━━ PAGE EXTRACT ━━

Words by Johanna Harlow
Che Fico Mercato defies all your grocery store expectations as soon as you step through the entrance. At this newly-opened Italian market in Menlo Park, a gleaming chandelier with blown glass fruit dazzles in the doorway, while a Pompeii-style mosaic spreads across the floor, its tiny tiles depicting seasonal ingredients from pigs to pomegranates. Italian goods line shelves painted in a cheery tomato red, and are accompanied by a deli with killer sandwiches, a fridge full of domestic and imported cheeses, a top-tier wine aisle and a butcher counter offering quality cuts. Outside, a line of people have surrendered to the siren song of the gelato window. There’s another reason this market is one-of-a-kind: It’s an offshoot of a thriving Italian restaurant.
Why might Che Fico, a brand known for its upscale Italian dining, expand into the cutthroat grocery business? For a start, the owners have already established trust with Californian farmers and ranchers, developing a reputation as devotees of fresh, local ingredients. “Those relationships have been built over years of running the restaurants,” explains David Nayfeld, Che Fico’s chef and one of its co-owners. “We work with so many farms here—whether it’s getting basil from Lou Vue Farm, whether it’s Kashiwase stone fruit or Star Route lettuce.” He leans his arm on a crate of blushing peaches. “You’ve never seen summer produce like some of the stuff that Full Belly Farm produces. Whether it’s melons, peppers, squash, tomatoes, eggplant.”
That relational bent extends to the Mercato’s customers. “We’re trying to harken back to an older and a different time of shopping where you would have a relationship with your butcher. You would have a relationship with the person who makes the sandwich. They know you,” he says.
David can walk from Che Fico Parco Menlo (the restaurant’s new Menlo Park location) to the market in less than a minute. The sister kitchens are used in tandem. “We’re making our gelato base here at the market—and that will be the gelato base that we use at the restaurant,” David notes. Same goes for the focaccia. “The one that we serve at the restaurant is the same one we serve here at the counter.”
You can also stock up on handmade pasta and in-house sauces. Restaurant-grade Bolognese and spicy vodka sauces are ready to be ladled generously onto the curly fusilli or ruffle-edged radiatore. “The brand of Che Fico is about slow food,” David explains. “It’s about making things from start to finish.”

━━━

Please pick up the article on Che Fico Mercato after its last paragraph and continue it.

━━ AVAILABLE DATA ━━

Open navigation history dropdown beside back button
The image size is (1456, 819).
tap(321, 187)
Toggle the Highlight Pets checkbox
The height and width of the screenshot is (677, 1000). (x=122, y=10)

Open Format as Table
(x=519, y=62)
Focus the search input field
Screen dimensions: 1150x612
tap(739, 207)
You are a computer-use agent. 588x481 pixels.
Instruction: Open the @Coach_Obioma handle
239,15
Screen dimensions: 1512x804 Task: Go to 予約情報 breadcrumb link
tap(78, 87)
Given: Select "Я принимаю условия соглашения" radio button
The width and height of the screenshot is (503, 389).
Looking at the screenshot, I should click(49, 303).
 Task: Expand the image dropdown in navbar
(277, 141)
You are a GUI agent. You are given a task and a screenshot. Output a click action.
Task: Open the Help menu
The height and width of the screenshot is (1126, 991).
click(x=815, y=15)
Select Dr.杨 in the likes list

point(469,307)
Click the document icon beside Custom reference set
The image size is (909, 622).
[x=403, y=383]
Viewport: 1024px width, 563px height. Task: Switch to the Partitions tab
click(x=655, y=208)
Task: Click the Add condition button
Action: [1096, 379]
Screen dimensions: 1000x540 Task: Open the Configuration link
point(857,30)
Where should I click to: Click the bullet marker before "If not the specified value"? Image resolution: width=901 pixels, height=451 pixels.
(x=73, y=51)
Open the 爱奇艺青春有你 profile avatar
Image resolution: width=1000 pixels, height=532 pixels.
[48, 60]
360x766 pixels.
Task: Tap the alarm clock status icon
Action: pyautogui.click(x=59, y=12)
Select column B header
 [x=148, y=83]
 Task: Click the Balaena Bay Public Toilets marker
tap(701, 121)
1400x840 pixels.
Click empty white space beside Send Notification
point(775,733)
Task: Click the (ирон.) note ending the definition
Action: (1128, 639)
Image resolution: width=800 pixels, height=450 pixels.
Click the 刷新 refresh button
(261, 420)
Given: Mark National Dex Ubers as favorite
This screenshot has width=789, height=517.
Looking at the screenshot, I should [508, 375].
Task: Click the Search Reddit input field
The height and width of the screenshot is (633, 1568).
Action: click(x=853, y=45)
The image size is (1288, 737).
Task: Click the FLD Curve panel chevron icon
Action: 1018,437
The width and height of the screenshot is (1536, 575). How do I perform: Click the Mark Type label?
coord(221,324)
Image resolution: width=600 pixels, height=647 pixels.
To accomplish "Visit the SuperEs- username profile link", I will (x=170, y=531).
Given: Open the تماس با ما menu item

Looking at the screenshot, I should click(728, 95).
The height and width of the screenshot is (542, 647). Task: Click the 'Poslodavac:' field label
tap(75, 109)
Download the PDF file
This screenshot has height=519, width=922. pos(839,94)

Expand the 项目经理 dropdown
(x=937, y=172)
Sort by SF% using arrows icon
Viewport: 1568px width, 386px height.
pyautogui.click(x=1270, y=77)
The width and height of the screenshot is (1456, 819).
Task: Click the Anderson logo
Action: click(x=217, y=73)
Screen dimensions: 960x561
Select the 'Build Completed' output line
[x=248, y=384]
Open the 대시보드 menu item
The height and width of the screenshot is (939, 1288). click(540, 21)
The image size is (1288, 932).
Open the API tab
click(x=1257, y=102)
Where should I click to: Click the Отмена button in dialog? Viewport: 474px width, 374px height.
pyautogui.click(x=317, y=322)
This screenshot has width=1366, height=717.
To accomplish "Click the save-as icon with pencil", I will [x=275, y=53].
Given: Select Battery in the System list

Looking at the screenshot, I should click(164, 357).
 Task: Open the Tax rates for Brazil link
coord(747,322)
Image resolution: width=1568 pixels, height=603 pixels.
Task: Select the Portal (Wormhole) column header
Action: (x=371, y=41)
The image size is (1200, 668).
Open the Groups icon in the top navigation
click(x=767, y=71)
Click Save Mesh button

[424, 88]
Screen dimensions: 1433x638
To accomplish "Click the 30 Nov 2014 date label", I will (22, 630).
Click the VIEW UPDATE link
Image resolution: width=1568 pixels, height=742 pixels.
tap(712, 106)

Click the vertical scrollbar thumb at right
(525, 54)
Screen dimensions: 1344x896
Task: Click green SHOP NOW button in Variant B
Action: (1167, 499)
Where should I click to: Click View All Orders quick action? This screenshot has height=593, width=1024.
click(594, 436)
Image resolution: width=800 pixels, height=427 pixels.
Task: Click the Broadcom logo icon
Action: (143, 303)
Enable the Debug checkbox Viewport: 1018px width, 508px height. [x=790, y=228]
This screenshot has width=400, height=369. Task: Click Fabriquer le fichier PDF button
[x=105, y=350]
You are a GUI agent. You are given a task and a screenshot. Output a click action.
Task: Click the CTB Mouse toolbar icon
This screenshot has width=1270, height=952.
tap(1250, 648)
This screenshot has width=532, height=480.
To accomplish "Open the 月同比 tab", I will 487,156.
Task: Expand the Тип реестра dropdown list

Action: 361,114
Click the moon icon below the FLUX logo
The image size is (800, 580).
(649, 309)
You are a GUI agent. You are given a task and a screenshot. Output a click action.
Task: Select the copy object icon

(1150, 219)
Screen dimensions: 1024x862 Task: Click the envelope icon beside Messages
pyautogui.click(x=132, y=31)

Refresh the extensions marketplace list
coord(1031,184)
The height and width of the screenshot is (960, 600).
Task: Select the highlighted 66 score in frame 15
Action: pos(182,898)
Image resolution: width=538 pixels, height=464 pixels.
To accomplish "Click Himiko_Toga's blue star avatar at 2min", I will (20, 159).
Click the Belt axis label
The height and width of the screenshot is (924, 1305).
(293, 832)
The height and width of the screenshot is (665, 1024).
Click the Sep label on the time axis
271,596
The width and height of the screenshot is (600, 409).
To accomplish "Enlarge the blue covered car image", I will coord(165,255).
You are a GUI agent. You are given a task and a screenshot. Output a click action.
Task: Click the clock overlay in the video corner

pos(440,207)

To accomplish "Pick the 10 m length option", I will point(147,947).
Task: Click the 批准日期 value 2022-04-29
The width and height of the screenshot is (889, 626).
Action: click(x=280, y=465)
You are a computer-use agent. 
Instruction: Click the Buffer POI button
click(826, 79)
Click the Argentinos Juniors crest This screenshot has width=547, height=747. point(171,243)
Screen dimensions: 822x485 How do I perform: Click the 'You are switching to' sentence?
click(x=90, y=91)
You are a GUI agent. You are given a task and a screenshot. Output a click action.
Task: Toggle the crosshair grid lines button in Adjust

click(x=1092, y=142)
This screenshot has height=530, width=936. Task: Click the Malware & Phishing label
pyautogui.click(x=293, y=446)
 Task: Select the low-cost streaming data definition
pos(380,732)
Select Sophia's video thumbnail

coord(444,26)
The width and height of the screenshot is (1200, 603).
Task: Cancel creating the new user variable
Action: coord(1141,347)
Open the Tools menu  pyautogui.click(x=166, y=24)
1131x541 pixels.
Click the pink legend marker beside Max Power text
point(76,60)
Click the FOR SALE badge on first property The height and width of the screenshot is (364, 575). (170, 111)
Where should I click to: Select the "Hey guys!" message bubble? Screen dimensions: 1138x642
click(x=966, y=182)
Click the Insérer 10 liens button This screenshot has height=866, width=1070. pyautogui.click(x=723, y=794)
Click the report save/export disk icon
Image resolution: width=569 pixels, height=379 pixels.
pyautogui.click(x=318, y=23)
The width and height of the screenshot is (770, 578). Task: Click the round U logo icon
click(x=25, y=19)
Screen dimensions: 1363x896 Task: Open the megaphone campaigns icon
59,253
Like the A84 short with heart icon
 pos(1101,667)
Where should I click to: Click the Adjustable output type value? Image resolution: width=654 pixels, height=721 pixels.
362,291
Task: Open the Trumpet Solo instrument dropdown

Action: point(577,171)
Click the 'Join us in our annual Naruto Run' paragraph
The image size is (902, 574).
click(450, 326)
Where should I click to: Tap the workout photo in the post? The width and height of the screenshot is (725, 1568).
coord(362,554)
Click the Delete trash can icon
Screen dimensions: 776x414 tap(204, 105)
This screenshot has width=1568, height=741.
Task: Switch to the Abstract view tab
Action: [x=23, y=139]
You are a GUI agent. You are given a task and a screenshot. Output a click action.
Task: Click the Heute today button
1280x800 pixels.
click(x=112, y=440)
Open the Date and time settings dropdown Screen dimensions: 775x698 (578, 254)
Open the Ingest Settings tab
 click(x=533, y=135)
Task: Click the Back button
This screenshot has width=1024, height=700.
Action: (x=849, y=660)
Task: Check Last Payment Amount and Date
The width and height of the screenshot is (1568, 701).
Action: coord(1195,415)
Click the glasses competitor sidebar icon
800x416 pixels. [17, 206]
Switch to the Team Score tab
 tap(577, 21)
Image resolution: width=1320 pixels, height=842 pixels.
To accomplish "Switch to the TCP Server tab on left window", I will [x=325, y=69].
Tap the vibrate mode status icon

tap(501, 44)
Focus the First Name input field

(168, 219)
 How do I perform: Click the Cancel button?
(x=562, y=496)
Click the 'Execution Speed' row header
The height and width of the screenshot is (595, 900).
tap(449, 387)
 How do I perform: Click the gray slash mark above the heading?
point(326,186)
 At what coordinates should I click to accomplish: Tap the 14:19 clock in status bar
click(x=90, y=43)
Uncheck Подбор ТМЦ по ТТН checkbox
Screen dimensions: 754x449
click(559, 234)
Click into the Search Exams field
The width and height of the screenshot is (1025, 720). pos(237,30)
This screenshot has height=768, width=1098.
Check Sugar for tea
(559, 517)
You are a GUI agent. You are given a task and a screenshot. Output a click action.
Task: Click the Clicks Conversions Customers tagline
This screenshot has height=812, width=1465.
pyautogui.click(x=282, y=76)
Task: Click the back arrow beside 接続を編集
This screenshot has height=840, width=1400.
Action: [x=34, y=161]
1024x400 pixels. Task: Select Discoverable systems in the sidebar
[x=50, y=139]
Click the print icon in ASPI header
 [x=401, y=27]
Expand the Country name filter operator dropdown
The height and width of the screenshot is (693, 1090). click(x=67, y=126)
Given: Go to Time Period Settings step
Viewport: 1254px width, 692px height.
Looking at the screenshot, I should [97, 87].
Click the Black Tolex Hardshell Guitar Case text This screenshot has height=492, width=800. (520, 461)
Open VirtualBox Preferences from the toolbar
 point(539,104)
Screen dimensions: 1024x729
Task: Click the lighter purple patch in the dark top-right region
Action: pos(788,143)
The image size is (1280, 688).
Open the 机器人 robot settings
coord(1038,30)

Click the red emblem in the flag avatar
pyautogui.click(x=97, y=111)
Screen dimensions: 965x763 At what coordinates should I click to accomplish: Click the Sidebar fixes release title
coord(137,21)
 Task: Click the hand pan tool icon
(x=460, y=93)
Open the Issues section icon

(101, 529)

━━━

- **EXPECTED OUTPUT**
You can see David’s hustle reflected in his description of his parents, hardworking refugees who fled Belarus for the Bay Area before he was born. His mom cleaned houses to pay for chiropractic school, David says. “And my dad literally did everything under the sun when he got to the United States—whether it was welding, fixing phone booths, being a bus driver,” until he could build his own business selling medical equipment. David got his first job at age 13. “Ironically, I started in a market, stacking produce in Alameda,” he reveals.
As his culinary career took off, David spent four years as the senior sous chef at New York City’s Eleven Madison Park, playing a pivotal role in the team that elevated the restaurant from one Michelin star to three. After that, he spent a year working under renowned chefs at top restaurants across Europe.
Then David joined forces with Matt Brewer (formerly of Hogsalt Hospitality) to create Che Fico’s parent company, Back Home Hospitality. That was nearly a decade ago. “We’re pretty much married,” David laughs. “We don’t agree on everything, but you’re not meant to agree on everything. That’s why you have a partner.” To this he adds, “We both have very different strengths and weaknesses, but we have very similar morals and values.” One deep-seated belief? “In America, everything is about finding the fastest, quickest way to scale—and we did it to food,” David muses. But in the quest to make things uniform, “we’re stripping away the romance and stripping away the idiosyncrasies.” David wants to see nutritious, local food and quality ingredients given their proper due. Behind him, lending credence to his words, is a picture-perfect produce aisle, with precisely stacked broccoli and artichokes, neat rows of rainbow chard and dinosaur kale, and tidy bundles of lemongrass.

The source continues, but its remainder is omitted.